● DIRECTIONS FOR THIS TASK: Show all lines from the data that include the word "Cepat".

[[ RECORDS FOR THE TASK, beginning ]]

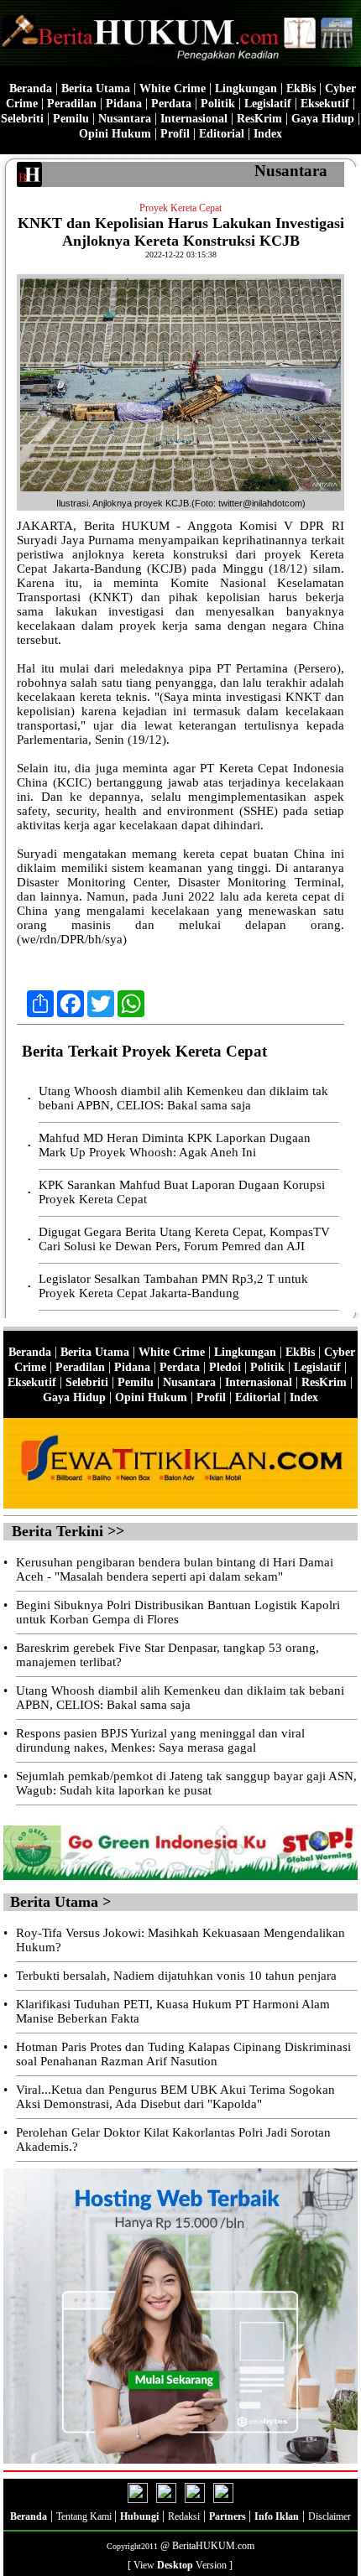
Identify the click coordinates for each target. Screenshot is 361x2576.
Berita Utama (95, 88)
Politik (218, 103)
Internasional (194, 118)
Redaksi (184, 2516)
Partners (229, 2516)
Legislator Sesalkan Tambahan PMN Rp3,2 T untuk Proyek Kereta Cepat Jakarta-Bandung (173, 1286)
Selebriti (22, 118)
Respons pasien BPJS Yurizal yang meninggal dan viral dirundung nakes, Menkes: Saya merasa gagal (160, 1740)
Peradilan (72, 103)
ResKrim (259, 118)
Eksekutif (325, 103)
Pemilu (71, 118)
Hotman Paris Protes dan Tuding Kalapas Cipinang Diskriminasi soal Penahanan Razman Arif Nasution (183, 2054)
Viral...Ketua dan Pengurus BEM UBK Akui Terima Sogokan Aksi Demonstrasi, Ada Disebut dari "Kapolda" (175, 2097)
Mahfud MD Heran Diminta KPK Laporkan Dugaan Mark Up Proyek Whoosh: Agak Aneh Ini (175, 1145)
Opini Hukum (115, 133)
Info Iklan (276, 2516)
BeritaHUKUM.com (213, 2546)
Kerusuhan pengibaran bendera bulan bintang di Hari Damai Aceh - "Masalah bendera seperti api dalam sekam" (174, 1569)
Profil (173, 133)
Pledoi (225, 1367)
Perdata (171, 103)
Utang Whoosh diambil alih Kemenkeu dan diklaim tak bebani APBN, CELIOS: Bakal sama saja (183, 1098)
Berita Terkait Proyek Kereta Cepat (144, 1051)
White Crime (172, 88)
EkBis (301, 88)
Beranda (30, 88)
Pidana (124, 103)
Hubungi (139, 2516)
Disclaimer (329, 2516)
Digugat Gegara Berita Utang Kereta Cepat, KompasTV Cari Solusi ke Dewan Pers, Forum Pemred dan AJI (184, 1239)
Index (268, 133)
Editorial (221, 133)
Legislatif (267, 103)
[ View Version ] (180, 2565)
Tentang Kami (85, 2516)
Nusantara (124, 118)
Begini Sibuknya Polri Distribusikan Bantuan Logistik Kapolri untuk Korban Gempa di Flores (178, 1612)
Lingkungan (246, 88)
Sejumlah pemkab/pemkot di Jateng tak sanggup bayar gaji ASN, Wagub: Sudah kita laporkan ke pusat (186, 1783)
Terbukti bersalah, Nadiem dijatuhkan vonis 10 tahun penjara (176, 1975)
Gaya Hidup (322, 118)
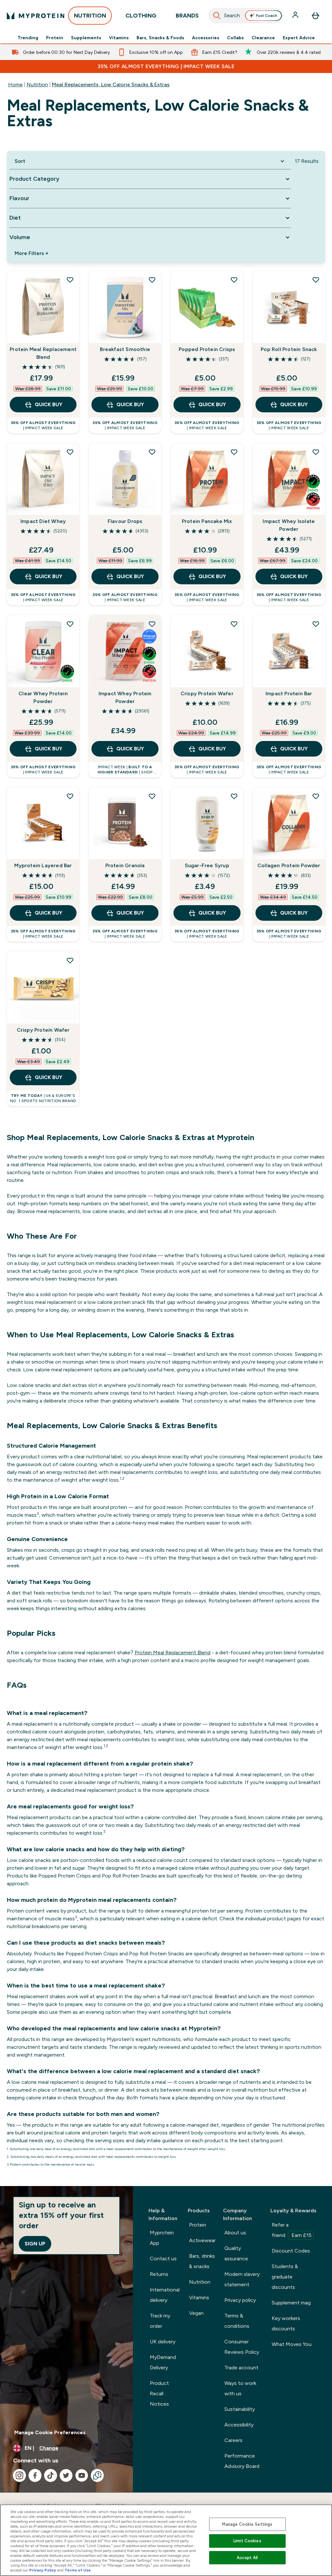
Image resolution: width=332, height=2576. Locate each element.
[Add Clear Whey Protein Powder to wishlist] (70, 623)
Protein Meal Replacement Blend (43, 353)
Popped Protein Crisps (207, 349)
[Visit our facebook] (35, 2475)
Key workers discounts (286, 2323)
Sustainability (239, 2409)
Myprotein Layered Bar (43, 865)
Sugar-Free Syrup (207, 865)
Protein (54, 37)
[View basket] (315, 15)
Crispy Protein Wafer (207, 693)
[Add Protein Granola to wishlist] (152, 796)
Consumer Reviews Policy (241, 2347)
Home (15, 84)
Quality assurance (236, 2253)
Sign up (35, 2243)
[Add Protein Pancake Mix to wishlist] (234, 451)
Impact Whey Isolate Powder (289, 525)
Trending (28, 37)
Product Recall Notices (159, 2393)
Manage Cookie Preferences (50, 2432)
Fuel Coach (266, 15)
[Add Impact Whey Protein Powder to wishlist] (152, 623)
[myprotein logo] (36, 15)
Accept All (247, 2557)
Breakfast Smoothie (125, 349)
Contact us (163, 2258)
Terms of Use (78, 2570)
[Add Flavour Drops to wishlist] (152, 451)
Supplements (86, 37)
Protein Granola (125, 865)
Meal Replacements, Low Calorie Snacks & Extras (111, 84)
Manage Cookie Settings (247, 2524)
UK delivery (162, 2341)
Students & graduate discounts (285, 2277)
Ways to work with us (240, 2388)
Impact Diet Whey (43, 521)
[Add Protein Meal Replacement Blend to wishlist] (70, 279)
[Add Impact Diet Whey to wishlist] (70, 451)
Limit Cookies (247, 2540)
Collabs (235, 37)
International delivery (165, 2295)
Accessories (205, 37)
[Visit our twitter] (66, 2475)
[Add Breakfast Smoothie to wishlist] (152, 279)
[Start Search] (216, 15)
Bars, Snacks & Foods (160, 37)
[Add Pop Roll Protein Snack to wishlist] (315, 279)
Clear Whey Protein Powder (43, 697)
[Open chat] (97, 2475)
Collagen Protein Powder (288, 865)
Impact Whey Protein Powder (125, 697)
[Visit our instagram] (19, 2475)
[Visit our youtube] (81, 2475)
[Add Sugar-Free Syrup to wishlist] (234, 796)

[[ RECORDS FOR THE TASK, end ]]

● SOLUTION:
Legislator Sesalkan Tambahan PMN Rp3,2 T untuk Proyek Kereta Cepat Jakarta-Bandung (173, 1286)
Berita Terkait Proyek Kereta Cepat (144, 1051)
Digugat Gegara Berita Utang Kereta Cepat, KompasTV Cari Solusi ke Dewan Pers, Forum Pemred dan AJI (184, 1239)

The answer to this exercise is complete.